# Work to be completed
Change every occurrence of "dimension" in the lines below to "measurement", keeping everything else the same, and omit the pictures from your answer.

# Material provided
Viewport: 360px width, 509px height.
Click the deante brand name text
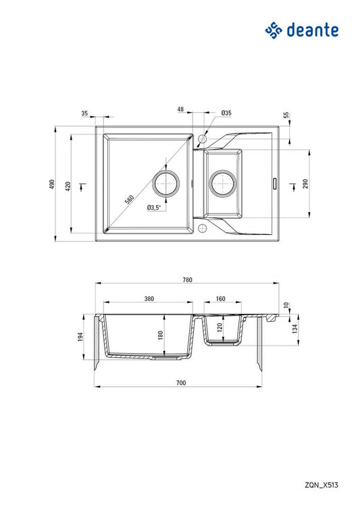tap(313, 30)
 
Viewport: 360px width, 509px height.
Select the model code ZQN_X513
tap(322, 485)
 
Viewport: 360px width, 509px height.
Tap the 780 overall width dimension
tap(188, 279)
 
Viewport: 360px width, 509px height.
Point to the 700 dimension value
tap(181, 383)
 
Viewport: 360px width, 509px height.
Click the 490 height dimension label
tap(52, 184)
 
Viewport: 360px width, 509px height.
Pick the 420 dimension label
tap(68, 186)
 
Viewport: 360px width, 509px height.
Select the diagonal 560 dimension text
tap(129, 199)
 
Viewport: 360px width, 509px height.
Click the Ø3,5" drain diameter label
tap(154, 207)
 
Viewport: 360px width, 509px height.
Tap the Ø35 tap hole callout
tap(226, 113)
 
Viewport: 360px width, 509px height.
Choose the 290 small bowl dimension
tap(305, 184)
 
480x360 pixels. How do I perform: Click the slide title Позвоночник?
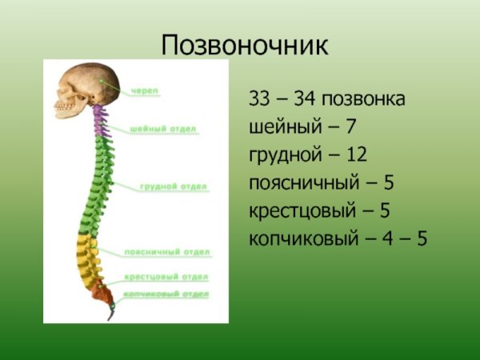coord(245,45)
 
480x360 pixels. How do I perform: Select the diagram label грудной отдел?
coord(174,187)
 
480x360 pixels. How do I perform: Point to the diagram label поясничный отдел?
coord(167,252)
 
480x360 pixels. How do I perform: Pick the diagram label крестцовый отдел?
coord(166,278)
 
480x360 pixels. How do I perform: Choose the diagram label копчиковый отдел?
coord(167,294)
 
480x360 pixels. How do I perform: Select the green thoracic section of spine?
coord(98,184)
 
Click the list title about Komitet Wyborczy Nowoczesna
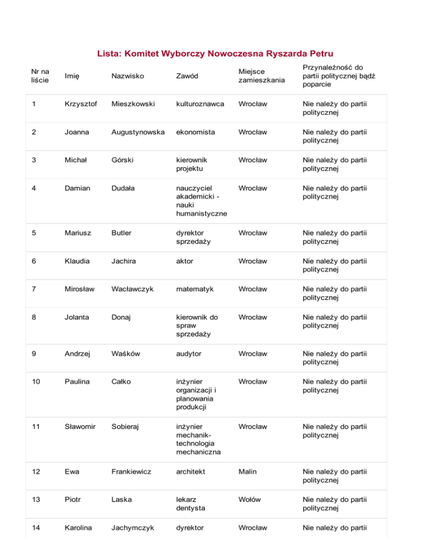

# Answer to the task
Viewport: 360px width, 509px height.
Click the deante brand name text
tap(313, 30)
 
Viewport: 360px width, 509px height.
Select the model code ZQN_X513
tap(322, 485)
 
Viewport: 360px width, 509px height.
Tap the 780 overall width measurement
tap(188, 279)
 
Viewport: 360px width, 509px height.
Point to the 700 measurement value
tap(181, 383)
 
Viewport: 360px width, 509px height.
Click the 490 height measurement label
tap(52, 184)
 
Viewport: 360px width, 509px height.
Pick the 420 measurement label
tap(68, 186)
 
Viewport: 360px width, 509px height.
Select the diagonal 560 measurement text
tap(129, 199)
 
Viewport: 360px width, 509px height.
Click the Ø3,5" drain diameter label
tap(154, 207)
 
Viewport: 360px width, 509px height.
Tap the Ø35 tap hole callout
tap(226, 113)
 
Viewport: 360px width, 509px height.
Choose the 290 small bowl measurement
tap(305, 184)
 
480x360 pixels. How do I perform: Click the slide title Позвоночник?
coord(245,45)
 
480x360 pixels. How do I perform: Select the diagram label грудной отдел?
coord(174,187)
 
480x360 pixels. How do I perform: Point to the diagram label поясничный отдел?
coord(167,252)
 
480x360 pixels. How do I perform: Pick the diagram label крестцовый отдел?
coord(166,278)
 
480x360 pixels. How do I perform: Choose the diagram label копчиковый отдел?
coord(167,294)
 
480x360 pixels. How do I perform: Select the green thoracic section of spine?
coord(98,184)
 
Click the list title about Komitet Wyborczy Nowoczesna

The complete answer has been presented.